Task: ='translate' or 'transcribe'. Transcribe will output the source's the language (so Japanese-to-Japanese transcriptions), while Translate means the output will be the English translation.
no_speech_threshold: How certain it needs to be for
logprob_threshold: Some log-scale metric for detection when there is no speech. The default is -1.0, but it goes up on a log scale so 0, +0.5, +1.5, +10 are all valid values? I have not gotten a good intuition for this.
compression_ratio_threshold: 2.4 default. Some measure of how much the transcription needs to be distinct and not just the same line over and over in a way that would compress too well. I think? No idea how to intuit this.
temperature: A measure of how much randomness goes into the transription and translaton process. This seems unintuitive at first, but doing a bunch of initial conditiosn and seeing what comes out, and comparing all of the probabilities and selection the best, produces better outcomes.

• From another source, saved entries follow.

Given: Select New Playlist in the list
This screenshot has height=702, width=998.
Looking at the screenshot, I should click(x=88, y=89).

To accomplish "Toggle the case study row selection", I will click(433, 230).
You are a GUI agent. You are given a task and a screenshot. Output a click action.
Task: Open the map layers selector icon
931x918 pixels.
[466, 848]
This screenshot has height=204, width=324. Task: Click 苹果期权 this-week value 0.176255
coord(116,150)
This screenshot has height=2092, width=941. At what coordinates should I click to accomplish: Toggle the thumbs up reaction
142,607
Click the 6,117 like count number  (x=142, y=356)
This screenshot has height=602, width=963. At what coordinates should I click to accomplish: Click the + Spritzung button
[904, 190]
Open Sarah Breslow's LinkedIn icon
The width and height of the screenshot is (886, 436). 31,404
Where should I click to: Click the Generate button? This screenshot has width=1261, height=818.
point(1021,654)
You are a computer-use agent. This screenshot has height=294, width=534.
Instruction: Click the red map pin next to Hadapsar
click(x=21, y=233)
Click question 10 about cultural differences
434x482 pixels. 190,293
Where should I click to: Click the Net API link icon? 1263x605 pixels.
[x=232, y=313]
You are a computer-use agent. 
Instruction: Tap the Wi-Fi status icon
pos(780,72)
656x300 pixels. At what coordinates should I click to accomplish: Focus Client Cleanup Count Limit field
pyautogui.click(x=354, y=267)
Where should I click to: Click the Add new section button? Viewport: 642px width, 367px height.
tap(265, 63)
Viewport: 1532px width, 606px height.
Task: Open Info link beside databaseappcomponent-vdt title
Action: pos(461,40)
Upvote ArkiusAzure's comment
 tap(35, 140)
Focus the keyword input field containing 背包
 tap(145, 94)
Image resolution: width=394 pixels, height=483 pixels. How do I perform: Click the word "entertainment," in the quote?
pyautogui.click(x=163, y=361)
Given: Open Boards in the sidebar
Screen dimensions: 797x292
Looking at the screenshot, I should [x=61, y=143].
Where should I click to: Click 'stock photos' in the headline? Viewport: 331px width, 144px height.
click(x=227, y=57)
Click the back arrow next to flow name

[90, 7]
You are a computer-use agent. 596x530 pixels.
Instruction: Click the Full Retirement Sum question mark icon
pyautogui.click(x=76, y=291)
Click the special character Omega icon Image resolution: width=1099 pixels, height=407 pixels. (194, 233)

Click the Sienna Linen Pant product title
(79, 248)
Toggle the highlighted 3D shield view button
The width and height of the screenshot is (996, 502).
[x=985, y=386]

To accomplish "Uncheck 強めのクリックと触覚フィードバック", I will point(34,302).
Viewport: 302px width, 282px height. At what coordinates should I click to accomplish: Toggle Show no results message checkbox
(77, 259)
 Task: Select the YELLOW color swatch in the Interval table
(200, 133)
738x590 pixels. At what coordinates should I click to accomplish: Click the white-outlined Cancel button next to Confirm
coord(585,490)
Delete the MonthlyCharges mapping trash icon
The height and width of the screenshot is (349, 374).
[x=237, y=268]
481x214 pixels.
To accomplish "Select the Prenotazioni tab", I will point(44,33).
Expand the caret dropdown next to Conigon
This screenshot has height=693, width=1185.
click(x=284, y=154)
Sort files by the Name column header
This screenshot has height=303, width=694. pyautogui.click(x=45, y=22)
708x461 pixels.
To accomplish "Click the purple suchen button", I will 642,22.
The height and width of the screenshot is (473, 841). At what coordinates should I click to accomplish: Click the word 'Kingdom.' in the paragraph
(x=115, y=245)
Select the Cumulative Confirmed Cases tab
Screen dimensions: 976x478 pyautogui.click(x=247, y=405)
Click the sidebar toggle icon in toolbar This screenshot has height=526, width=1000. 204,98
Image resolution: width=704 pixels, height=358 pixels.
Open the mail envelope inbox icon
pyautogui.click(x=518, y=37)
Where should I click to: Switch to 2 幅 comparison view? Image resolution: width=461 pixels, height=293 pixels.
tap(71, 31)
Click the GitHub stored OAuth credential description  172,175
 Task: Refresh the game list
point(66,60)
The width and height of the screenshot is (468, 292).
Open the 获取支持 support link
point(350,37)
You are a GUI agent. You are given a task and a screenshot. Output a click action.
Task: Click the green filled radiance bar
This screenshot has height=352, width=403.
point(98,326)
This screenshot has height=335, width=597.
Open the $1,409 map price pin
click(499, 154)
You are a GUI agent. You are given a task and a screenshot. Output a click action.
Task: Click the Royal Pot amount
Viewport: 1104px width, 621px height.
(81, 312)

best_of: if Temperature is not 0, tells it how many times to attempt to translate/transcribe the segment.
beam_size: Default of 5, only used when Temperature is 0. Some measure of how broad of a search to do for the best solution, with larger values needing more VRAM?
condition_on_previous_text: Defaults to True, only other option is False at the the time of this writing. This setting encourages the model to learn a specific topic, a specific style, or discern more consistent translations of proper nouns. I strongly recommend you use False when translating JAV. Since JAV can have many portions that are difficult to detect and transcribe and translate (not enough JAV in their training data), having this set to True leads to some areas where the same translation is used line after line, leading to such a strong bias towards some line that the translation may never recover. If you're being greedy, it may be worthwhile to translate a film twice, once with True and once with False, and then manually picking the best translations for each line. There are strengths to both.
initial_prompt: You can enter a sentence or series of words as a string to try to bias the translation in some way. It is not clear whether this is supposed to applay to only the first segment or the entire transcript, but in future versions it will probably be a bit more clear or adaptable.
suppress_tokens: There are some words or phrases or special characters that are ignored. There may be some way to either undo that or introduce new suppressed words, but I do not know how to use this correctly.
language: 'ja' for Japaese, not 'jp'. Whisper automatically detects the language, or is supposed to but, just be up front when using it on JAV.
Useful references:
Discussion on choosing parameters:
In Deepgram's latest blog, we will explore some of the options in OpenAI Whisper’s inference and see how they impact results. Read more here!...
blog.deepgram.com
The original paper:
Setup Guide from user SamKook: This is from September so maybe the process has improved.
Anaconda - A Standard Python Install for Windows or Other OS:
Take your first steps using Anaconda Distribution, working with conda, and writing your first Python program.
anaconda.cloud
Installing all of the command line and Python stuff - IMO do this in the Anaconda Terminal that you can open from inside the Anaconda Launcher.
OpenAI's Whisper model can perform Speech Recognition on a wide selection of languages. We'll learn how to run Whisper before checking out a performance analysis in this simple guide.
www.assemblyai.com
FAQ (will expand)
Q: I have a problem with getting this or Python set up on my computer.
A: I can't help you, sorry. None of the steps are hard but there can be compatability issues that require either really knowing what you are doing or just restarting the entire installation process. Just be sure to make sure you are using Cuda if you want to leverage your GPU.
Q: Can I post some example Subtitles here for help?
A: Yes, I think that is a good use of this thread. Showing off the process and what gets better results is useful.